In combination, these mis-steps nearly guarantee that the protests lodged by the losing teams will be sustained when the Government Accountability Office rules on them later this year. But the truck award raises more far-reaching questions about the competence of Army source selections, because the errors were so egregious. Consider the issue of cost realism, a central concern in acquisition reform. Despite lack of facilities, workforce and relevant experience, Oshkosh bid 30% below what BAE is charging for building the same trucks today. BAE bid below its current asking price too, and but not that low — even though it already has a production process in place. Army personnel accepted the bids at face value without any effort to independently verify them, and in fact made cost the sole determinant of the award.
Cost was not supposed to drive the outcome of what was originally billed as a “best value” (as opposed to lowest price) competition. The capabilities and past performance of the offerors were collectively weighted more heavily, since any fool can make a lowball bid. But the Army’s anonymous source-selection authority decided the three teams were equal in all other metrics, leaving cost as the only variable in comparisons. Rating Oshkosh as equal to the incumbent in production capability seems preposterous on its face. Oshkosh will have to build facilities, install tooling, hire workers and secure suppliers that BAE already has in place. In addition, it will have to develop and test an armored cab for its trucks that BAE has already certified, in a fraction of the time that BAE took to validate its design.

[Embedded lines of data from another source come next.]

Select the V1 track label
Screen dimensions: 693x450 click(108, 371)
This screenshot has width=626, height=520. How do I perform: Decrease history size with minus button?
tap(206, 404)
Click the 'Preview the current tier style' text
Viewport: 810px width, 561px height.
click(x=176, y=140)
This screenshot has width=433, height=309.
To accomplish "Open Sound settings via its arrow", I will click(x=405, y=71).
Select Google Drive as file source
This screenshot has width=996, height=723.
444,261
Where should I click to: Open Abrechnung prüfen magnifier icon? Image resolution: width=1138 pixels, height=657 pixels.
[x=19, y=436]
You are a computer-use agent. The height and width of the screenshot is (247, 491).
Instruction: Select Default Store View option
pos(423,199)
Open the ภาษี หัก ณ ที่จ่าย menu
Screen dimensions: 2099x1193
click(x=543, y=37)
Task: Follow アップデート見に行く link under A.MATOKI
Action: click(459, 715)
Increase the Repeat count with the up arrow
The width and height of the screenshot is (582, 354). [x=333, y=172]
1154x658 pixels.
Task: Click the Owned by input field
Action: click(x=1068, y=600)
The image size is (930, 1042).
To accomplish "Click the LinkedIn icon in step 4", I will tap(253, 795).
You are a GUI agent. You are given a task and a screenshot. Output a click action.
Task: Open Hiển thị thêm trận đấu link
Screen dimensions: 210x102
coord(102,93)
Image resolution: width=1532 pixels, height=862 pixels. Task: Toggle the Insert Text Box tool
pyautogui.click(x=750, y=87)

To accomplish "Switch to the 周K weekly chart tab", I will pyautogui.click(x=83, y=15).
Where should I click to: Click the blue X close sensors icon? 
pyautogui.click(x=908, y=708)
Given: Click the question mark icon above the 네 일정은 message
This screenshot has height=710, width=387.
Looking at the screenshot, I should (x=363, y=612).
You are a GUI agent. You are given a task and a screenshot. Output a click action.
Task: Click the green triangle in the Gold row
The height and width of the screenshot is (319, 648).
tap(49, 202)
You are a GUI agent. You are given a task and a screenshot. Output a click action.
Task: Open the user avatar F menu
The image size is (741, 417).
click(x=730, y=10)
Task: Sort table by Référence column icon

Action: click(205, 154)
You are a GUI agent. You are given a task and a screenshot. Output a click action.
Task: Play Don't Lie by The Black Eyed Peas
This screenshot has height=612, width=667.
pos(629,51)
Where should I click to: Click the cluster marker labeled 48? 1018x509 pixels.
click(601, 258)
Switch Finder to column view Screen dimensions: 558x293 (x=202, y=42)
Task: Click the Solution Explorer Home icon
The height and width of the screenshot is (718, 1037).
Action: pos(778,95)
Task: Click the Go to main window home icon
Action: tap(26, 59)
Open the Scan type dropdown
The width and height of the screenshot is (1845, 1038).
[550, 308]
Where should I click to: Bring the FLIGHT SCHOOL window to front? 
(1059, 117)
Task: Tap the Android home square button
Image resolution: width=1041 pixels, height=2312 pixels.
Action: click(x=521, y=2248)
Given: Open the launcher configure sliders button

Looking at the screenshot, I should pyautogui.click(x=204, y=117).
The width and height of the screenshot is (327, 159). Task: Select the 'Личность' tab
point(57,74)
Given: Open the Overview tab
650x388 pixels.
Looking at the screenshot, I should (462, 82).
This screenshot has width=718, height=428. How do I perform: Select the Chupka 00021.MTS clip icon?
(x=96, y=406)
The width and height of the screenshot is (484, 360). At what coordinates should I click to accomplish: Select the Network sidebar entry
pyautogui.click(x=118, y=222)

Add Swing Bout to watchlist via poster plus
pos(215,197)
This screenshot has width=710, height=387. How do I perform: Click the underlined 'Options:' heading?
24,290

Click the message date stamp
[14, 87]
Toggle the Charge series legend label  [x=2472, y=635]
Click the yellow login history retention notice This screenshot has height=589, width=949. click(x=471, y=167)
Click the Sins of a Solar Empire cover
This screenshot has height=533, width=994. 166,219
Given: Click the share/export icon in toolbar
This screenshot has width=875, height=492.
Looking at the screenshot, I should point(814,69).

And then there is the matter of past performance. BAE has been successfully producing FMTV trucks for nearly two decades. Oshkosh has never produced them. Does that sound like a situation in which the past performance of the offerors should have been rated equal? Obviously, the Army extrapolated experience from other programs to conclude that Oshkosh could match the incumbent. But it ignored a host of factors that would make any such inference suspect — like the fact that Oshkosh’s contract for mine-resistant vehicles takes precedence under law due to its urgency, and therefore will impede efforts to repeat efficiencies seen in earlier programs. What this all adds up to is a procurement disaster in the making, a conclusion GAO analysts should have little difficulty reaching.